:: DATA FOR REVIEW ::

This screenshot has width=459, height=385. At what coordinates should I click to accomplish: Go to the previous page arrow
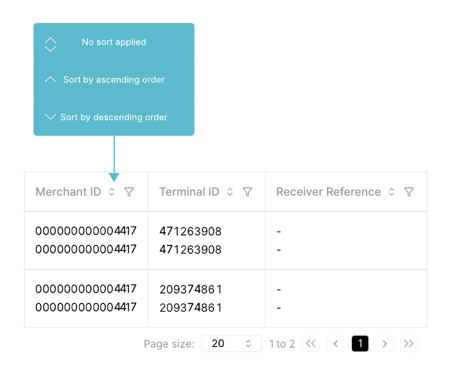coord(336,344)
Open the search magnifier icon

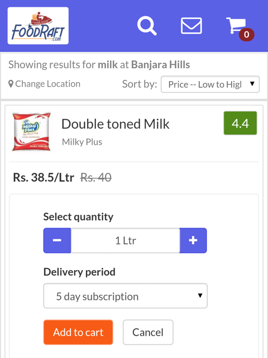click(147, 25)
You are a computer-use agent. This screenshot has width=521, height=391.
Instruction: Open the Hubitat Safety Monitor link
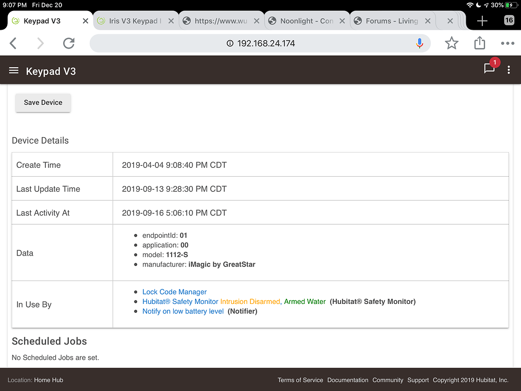click(x=180, y=301)
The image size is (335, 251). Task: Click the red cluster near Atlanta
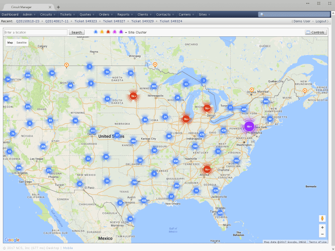click(207, 169)

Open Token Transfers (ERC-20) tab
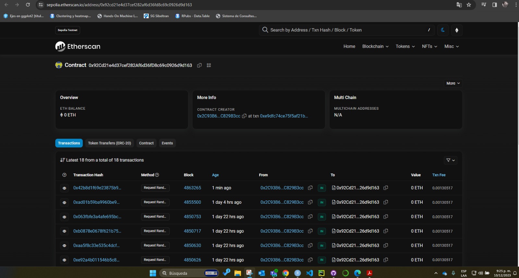tap(109, 143)
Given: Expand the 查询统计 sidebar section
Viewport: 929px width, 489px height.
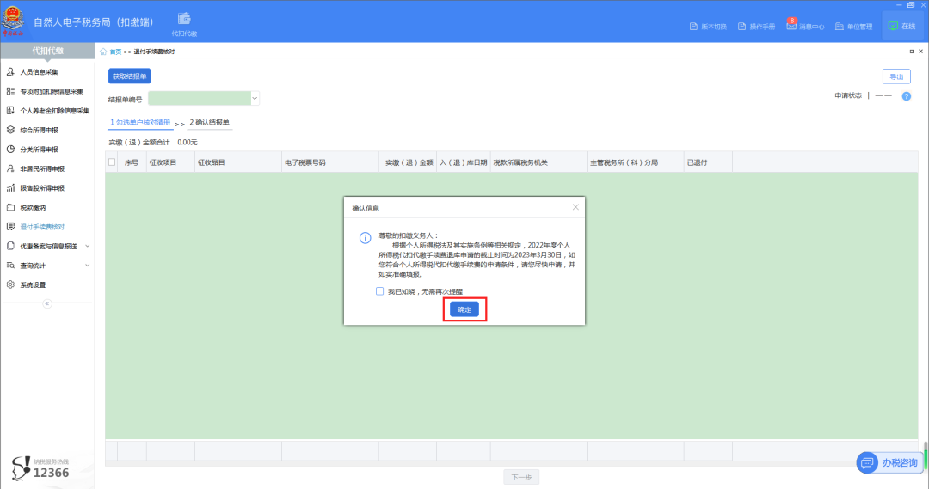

:::

TO DO
Pictures aside, reproduce exactly the lines from the one containing "Open Token Transfers (ERC-20) tab" to the end of the listing above, both ends included.

SOLUTION TO THE EXERCISE
Open Token Transfers (ERC-20) tab
tap(109, 143)
Given: Expand the 查询统计 sidebar section
Viewport: 929px width, 489px height.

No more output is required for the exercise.